▸ Information provided:
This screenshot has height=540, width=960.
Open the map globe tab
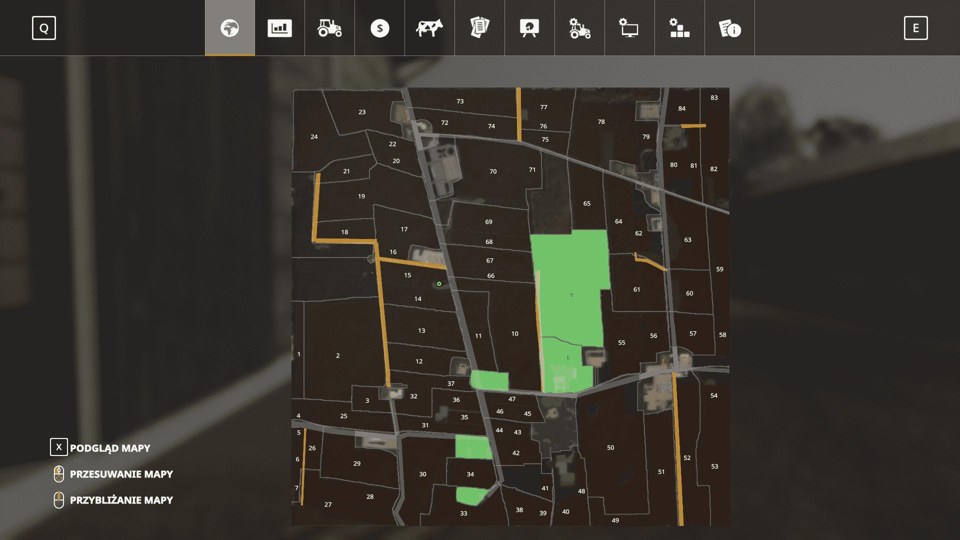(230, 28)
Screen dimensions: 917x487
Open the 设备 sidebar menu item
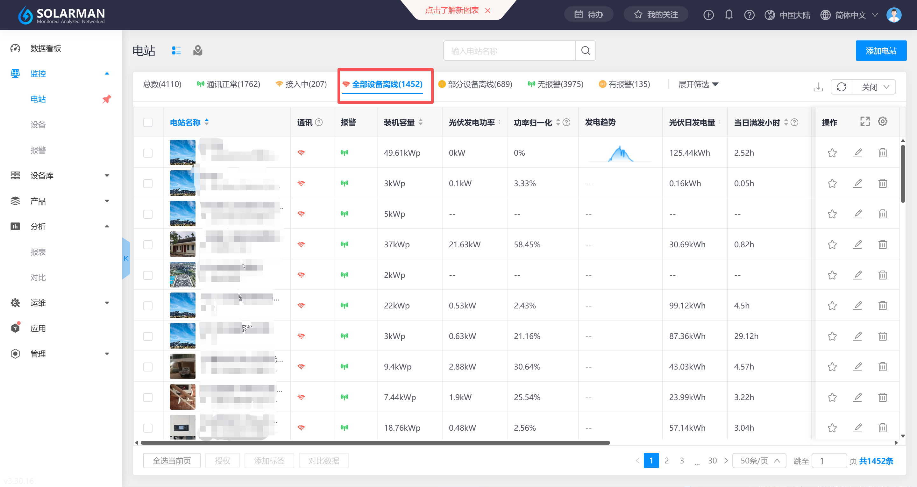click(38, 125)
---
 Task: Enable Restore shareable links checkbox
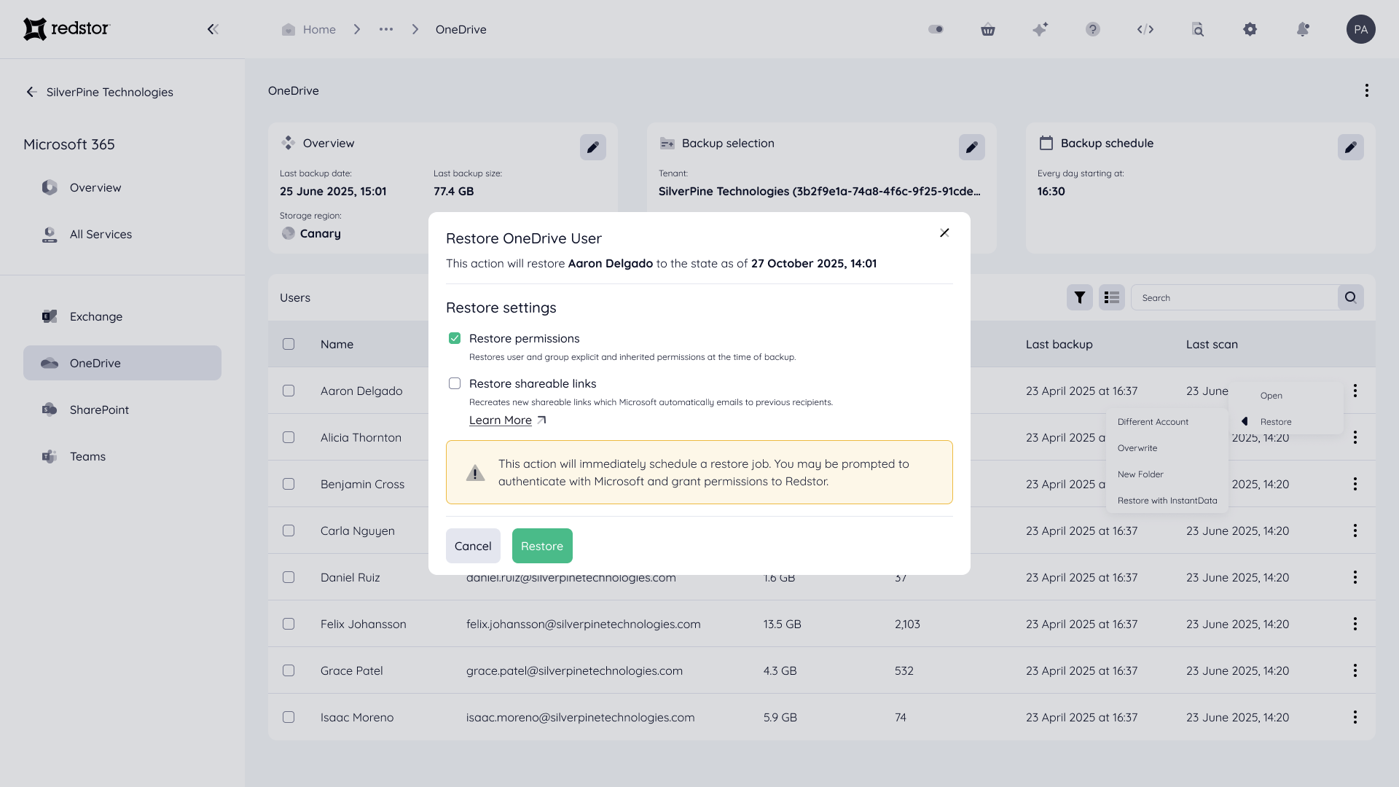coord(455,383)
--
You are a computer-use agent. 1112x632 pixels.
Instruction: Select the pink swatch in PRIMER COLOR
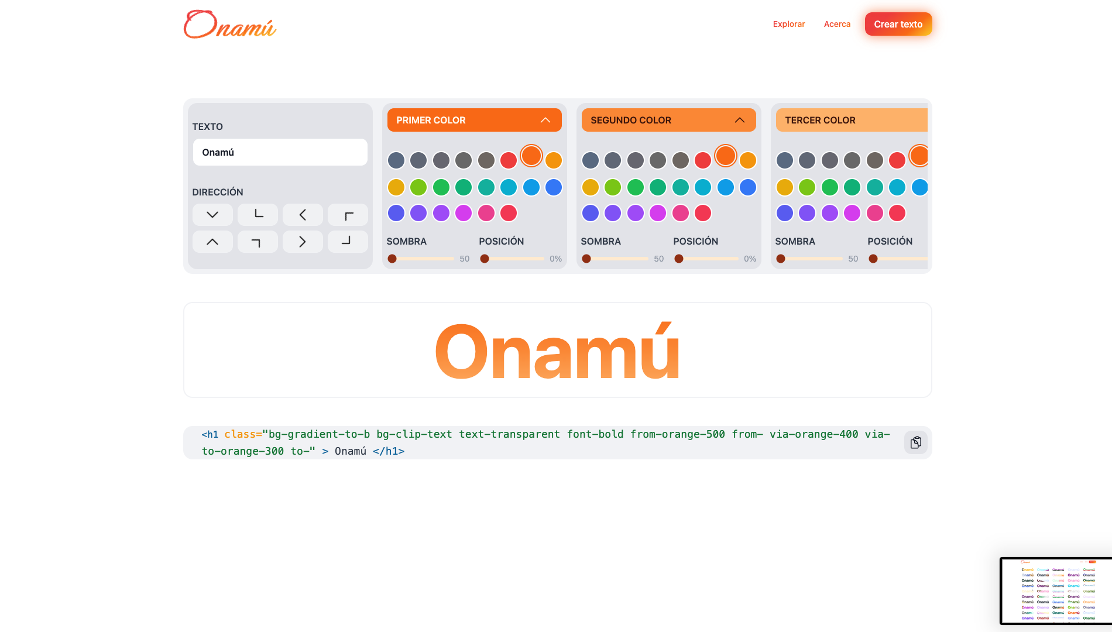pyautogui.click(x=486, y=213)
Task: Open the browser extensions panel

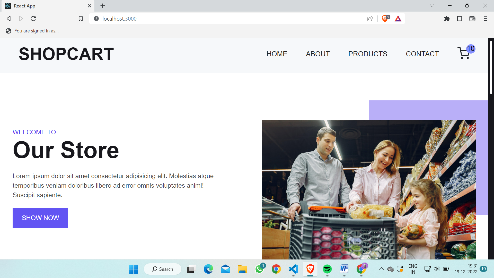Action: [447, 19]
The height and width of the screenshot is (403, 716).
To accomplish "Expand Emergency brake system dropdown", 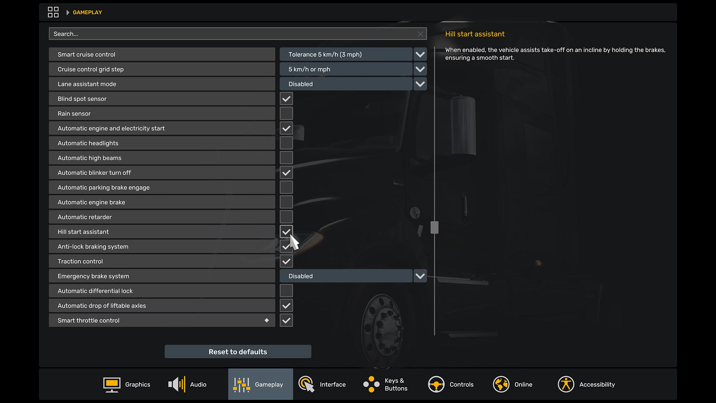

▸ Task: How many lines of the data above include the word "height"? Only that number should be returned.

▸ Written response: 2